Le vote de la Chambre des conseillers (Chambre haute) en faveur de cette décision est intervenu dans une atmosphère houleuse, suite au rejet d'une motion de censure déposée la veille par les quatre principaux partis de l'opposition, hostiles au projet de loi déjà voté le 4 juillet par la Chambre des représentants (Chambre basse). La coalition au pouvoir dirigée par le Parti libéral démocrate a voté en faveur du projet de loi, tandis que l'opposition conduite par le Parti démocratique a voté contre. D'après un sondage du quotidien Asahi Shimbun, 55% des Japonais se sont déclarés opposés à l'envoi des troupes en Irak tandis que 33% seulement y sont favorables.

Le premier ministre japonais Junichiro Koizumi a aussitôt commencé le travail de planification de l'envoi des troupes, prévu en octobre. Dès le mois d'août, une mission de reconnaissance précédera le déploiement du contingent nippon en Irak. La tâche qui sera confiée aux forces japonaises vise une contribution à la réinstallation des déplacés ou des réfugiés, à la réparation d'équipements et infrastructures, et à la distribution de l'eau potable et du ravitaillement. Elle interdit en revanche à Tokyo de fournir des armes, munitions ou avions pour des opérations de combat.

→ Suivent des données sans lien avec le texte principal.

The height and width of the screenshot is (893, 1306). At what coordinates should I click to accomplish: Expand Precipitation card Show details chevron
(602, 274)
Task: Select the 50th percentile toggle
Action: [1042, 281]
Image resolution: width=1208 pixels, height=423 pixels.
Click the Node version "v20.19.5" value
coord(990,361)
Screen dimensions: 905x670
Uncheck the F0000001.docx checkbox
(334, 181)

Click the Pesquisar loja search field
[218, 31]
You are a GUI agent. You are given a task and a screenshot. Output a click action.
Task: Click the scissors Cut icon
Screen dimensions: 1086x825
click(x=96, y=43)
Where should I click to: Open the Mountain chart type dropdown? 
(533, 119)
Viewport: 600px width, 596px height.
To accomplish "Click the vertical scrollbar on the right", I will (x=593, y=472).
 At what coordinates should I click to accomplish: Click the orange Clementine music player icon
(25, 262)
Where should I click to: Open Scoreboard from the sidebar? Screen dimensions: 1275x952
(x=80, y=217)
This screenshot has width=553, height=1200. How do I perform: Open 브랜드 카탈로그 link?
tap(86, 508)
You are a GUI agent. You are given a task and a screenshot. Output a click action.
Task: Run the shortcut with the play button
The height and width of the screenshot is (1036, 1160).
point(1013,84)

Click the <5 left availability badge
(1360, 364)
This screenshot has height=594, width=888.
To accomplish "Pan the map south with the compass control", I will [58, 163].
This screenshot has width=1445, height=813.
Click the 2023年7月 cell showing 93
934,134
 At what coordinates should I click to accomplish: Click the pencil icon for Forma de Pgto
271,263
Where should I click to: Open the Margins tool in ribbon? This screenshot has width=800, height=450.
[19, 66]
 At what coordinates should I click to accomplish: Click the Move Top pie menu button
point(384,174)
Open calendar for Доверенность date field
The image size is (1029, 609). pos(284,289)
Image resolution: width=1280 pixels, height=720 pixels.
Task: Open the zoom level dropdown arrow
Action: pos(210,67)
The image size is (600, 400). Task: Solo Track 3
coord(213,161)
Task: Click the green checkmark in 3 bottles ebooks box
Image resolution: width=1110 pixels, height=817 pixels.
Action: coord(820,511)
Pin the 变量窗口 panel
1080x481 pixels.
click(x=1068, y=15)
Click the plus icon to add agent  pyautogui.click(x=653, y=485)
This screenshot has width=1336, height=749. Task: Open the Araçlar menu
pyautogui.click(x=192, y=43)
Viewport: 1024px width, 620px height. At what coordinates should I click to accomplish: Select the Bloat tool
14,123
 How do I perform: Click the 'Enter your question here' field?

Cette reprise de l'activité militaire du Japon hors de son territoire représente une décision historique au regard de la constitution pacifiste du pays, héritée des conséquences de la Seconde Guerre mondiale. Mais ce déploiement à venir de soldats nippons en zone de combat ne représente pas un fait totalement nouveau. Le «précédent allemand» avait en effet provoqué une reprise des activités extérieures de l'armée allemande en 1996, avec la participation de troupes de la Bundeswehr à des actions de maintien de la paix en Bosnie-Herzégovine. Pour parvenir à cette décision, l'ancien ministre de la Défense Volker Rühe avait pris un risque majeur en décidant auparavant l'envoi de troupes allemandes au Cambodge et en Somalie pour des missions humanitaires. Mais il avait vu ses décisions déclarées rétroactivement conformes à la Loi fondamentale par la Cour fédérale constitutionnelle. Le succès de cette politique avait ensuite été consacré par le vote du Bundestag, le 13 décembre 1996 en faveur de l'engagement de troupes allemandes en Bosnie sous mandat onusien.

Au Japon comme en Allemagne, la décision parlementaire a été très controversée. Reste à savoir si Tokyo suivra la même évolution que Berlin sur un plus long terme. Après un réapprentissage rapide des actions extérieures armées, la Bundeswehr menait en effet dès 1998 des opérations de guerre contre les Serbes au Kosovo.